US Government Security Site Vulnerable to Common Attack

The U.S. government site that tracks cyber security risks was recently found vulnerable to cross-site scripting, a technique commonly used in hacker attacks and web site spoofing. Several security sites have published a demonstration of the security hole in the web site for the National Institute of Standards and Technology (NIST), which hosts the U.S. National Vulnerability Database, which ironically includes numerous examples of cross-site scripting.

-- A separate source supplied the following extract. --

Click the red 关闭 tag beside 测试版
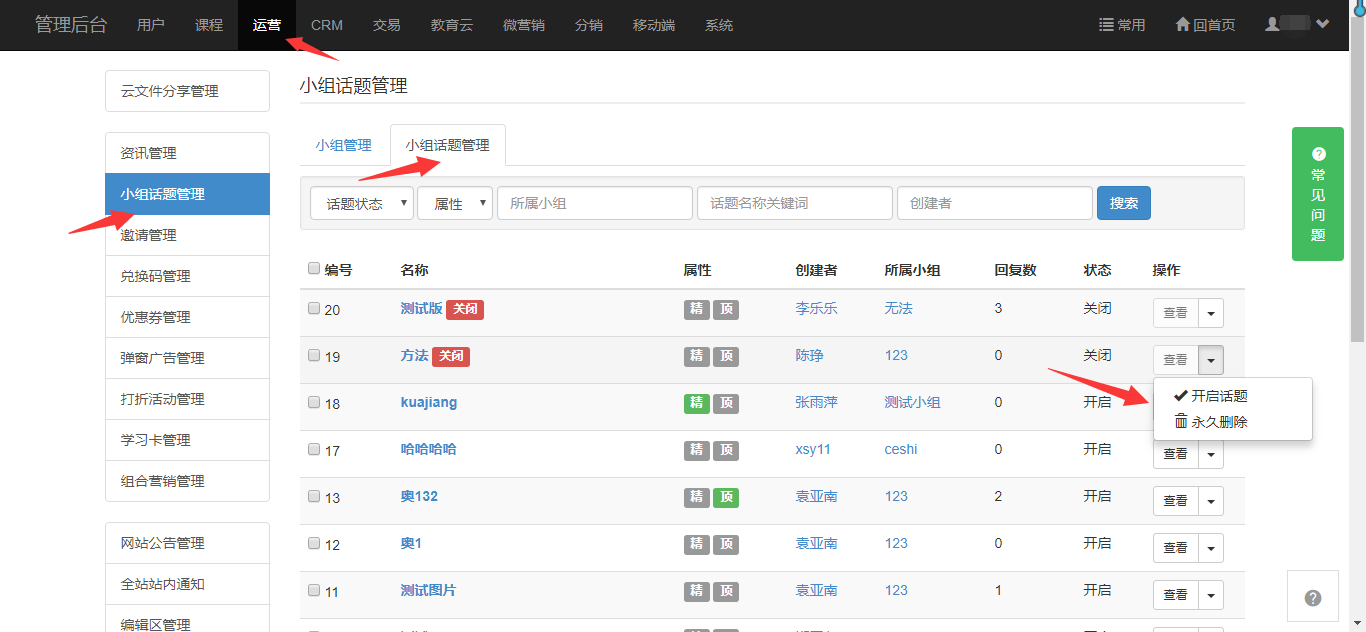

Cross-site scripting (XSS) is a well known technique which involves injecting the text of code to be executed by the browser into urls that generate dynamic pages. Attacks using XSS have been found by security researchers in a wide variety of products and specific sites in recent years. The cross-site scripting vulnerability in the NIST site was found in a script that warns visitors that they are about to leave the NIST site, a common practice on U.S. government sites. The NIST script allows potentially malicious Javascript to be appended to the URL and executed by the browser, a technique which works in Firefox and Internet Explorer. The flaw was originally reported by the RootShell Security Group. Staff at the NIST web site closed the security hole after being contacted by people who saw the RootShell posting.

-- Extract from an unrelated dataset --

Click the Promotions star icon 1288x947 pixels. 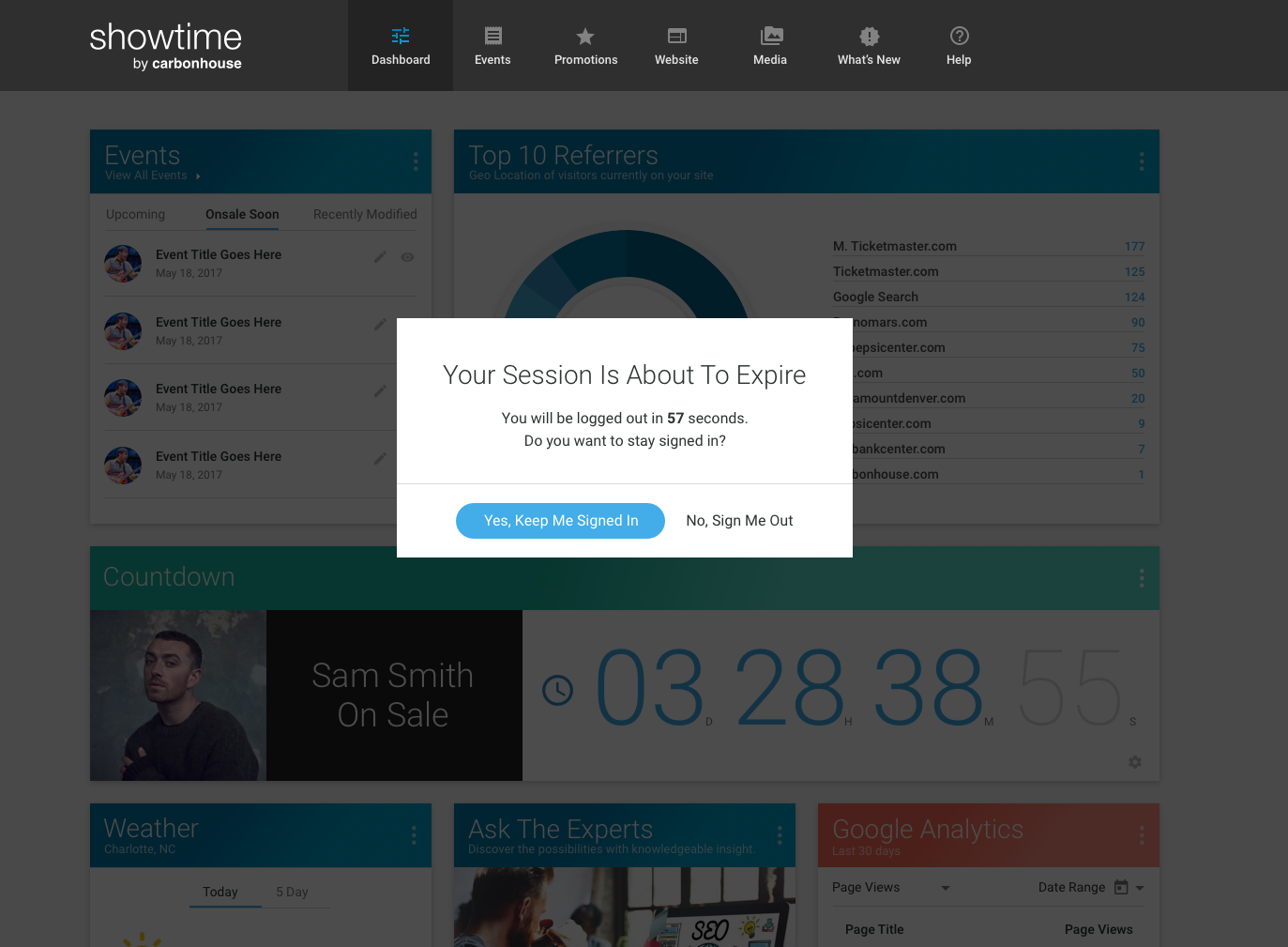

The Netcraft Toolbar blocks common cross-site scripting attacks, protecting users from coding weaknesses in trusted sites, including the NIST flaw. "That was the first time when a trusted, security-related site generated a Block XSS? message to me," noted security researcher Juha-Matti Laurio, a frequent contributor to security community resources on the web.

Web programmers can prevent most cross-site scripting attacks by validating form input and potential modifications to URLs, and ensuring that all user data is correctly encoded before it is displayed or stored.